Read for This Week’s Study: Job 19:25–27; 1 Tim. 6:16;
Psalm 49; Psalm 71; Isa. 26:14, 19; Daniel 12.
Memory Text: “By faith Abraham, when put to the test, offered
up Isaac. He who had received the promises was ready to offer up
his only son. . . . He considered the fact that God is able even to raise
someone from the dead—and figuratively speaking, he did receive
him back” (Hebrews 11:17, 19, NRSV).
The Old Testament hope is grounded, not on Greek ideas about the
natural immortality of the soul, but on the biblical teaching of
the final resurrection of the dead.
But how could a no-longer-existent human body, cremated into ashes
or destroyed by other means, be brought to life again? How can some-
one who has been deceased, perhaps for centuries or even millennia,
recover again his or her identity?
These questions lead us to reflect on the mystery of life. We are alive
and enjoy the life that God graciously grants us every day. Even without
beginning to understand the supernatural origin of life, we know that
in the beginning God brought life into existence from nonlife through
the power of His word (Genesis 1; Ps. 33:6, 9).

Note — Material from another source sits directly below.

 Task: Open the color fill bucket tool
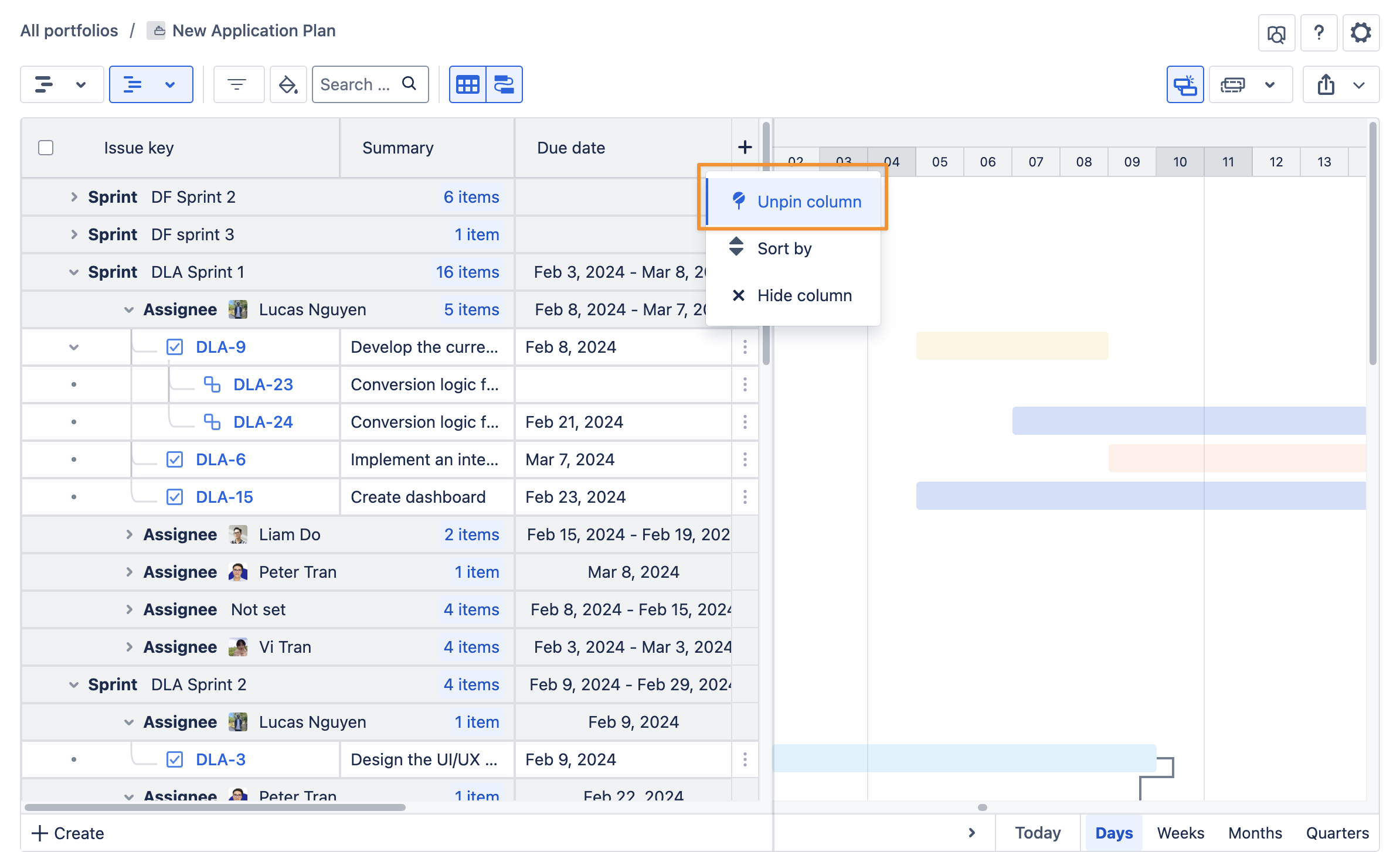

So, if God was able to
create life on earth the first time from nothing (Latin ex nihilo), why
should we doubt His capacity to re-create human life and to restore its
original identity?
This week we will reflect on how the notion of the final resurrection
unfolded in Old Testament times, with special focus on the statements
of Job, some psalmists, and the prophets Isaiah and Daniel.